Looking at the results of the chi-squared test, we can reject the null hypothesis that there are no differences between groups, stating that the type of account that customers receive contributes to the difference in proportion between groups. We can conclude, with certainty, that customers with paperless billing are more likely to cancel the service. However, we cannot indicate with certainty the causes of the differences observed.
configure_plotly_browser_state()
# Defining variable to be analyzed
col = 'Contract'
# Defining label
label = 'Contract'
# Creating Barplot
fig = px.histogram(df,
x = col,
template = 'plotly_white',
title = 'Absolute frequency of ' + col,
labels = {col: label},
opacity = 0.70,
color = "Churn"
)
# Show figure
fig.show()
# Getting relative frequency
display(df['Contract'].value_counts(normalize=True).map('{:.2%}'.format))
# Creating A two-way contingency table.
data = df[["Churn", "Contract"]]
table = sm.stats.Table.from_data(data)
print(table.table_orig)
# Returns fitted cell counts under independence. The returned cell counts are estimates under a model where the rows and
# columns of the table are independent.
print(table.fittedvalues)
# Returns Pearson residuals. The Pearson residuals are calculated under a model where the rows and columns of the table
# are independent.
print(table.resid_pearson)
# Assess independence for nominal factors. Assessment of independence between rows and columns using chi^2 testing.
# The rows and columns are treated as nominal (unordered) categorical variables.
rslt = table.test_nominal_association()
print(rslt.pvalue) # p-value result
# Chi-squared statistic result
print(rslt.statistic)
# Returns the contributions to the chi^2 statistic for independence. The returned table contains the contribution of each cell
# to the chi^2 test statistic for the null hypothesis that the rows and columns are independent.
print(table.chi2_contribs)
Customers with the Month-to-month contract type have a strong tendency to cancel the service.
configure_plotly_browser_state()
# Defining variable to be analyzed
col = 'PaymentMethod'
# Defining label
label = 'Payment Method'
# Creating Barplot
fig = px.histogram(df,
x = col,
template = 'plotly_white',
title = 'Absolute frequency of ' + col,
labels = {col: label},
opacity = 0.70,
color = "Churn"
)
# Show figure
fig.show()
# Getting relative frequency
display(df['PaymentMethod'].value_counts(normalize=True).map('{:.2%}'.format))
# Creating A two-way contingency table.
data = df[["Churn", "PaymentMethod"]]
table = sm.stats.Table.from_data(data)
print(table.table_orig)

* PROVIDED MATERIAL:
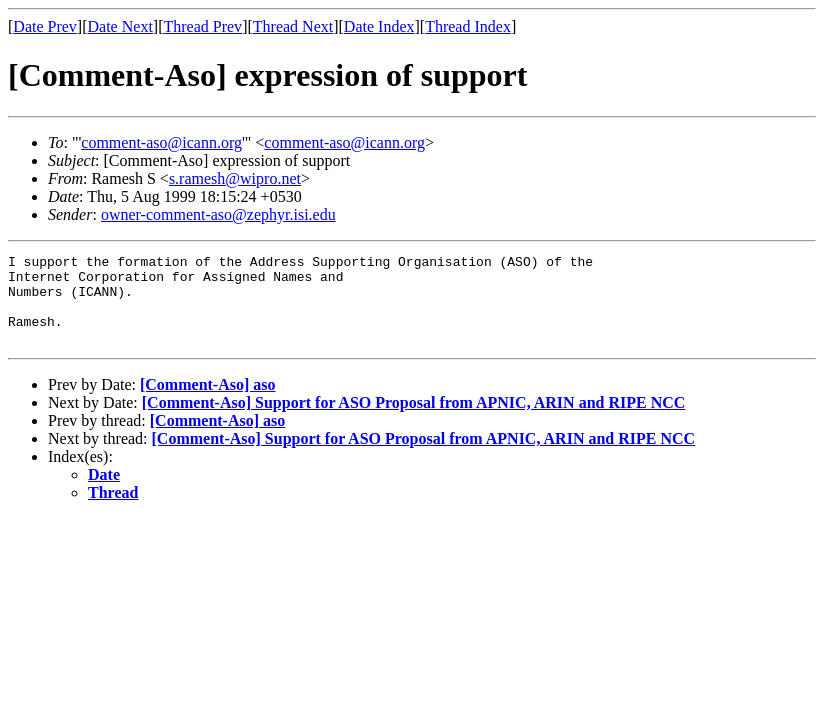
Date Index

* SHORT TASK 1: In the churn analysis excerpt, reproduce word for word the portion that begins at the words "# Assess independence" and stops after the words "rslt = table.test_nominal_association()".
* SHORT TASK 2:
Answer these questions from the churn analysis excerpt:
(a) Which customers does the opening paragraph conclude are more likely to cancel the service?
(b) Which contract type is said to have a strong tendency to cancel the service?
(c) What label string is defined for the PaymentMethod variable?
* SHORT TASK 3: List every distinct attribute of the object `table` that the churn analysis excerpt passes to print().

* RESPONSE 1:
# Assess independence for nominal factors. Assessment of independence between rows and columns using chi^2 testing.
# The rows and columns are treated as nominal (unordered) categorical variables.
rslt = table.test_nominal_association()

* RESPONSE 2:
(a) Customers with paperless billing.
(b) The Month-to-month contract type.
(c) 'Payment Method'

* RESPONSE 3:
table_orig
fittedvalues
resid_pearson
chi2_contribs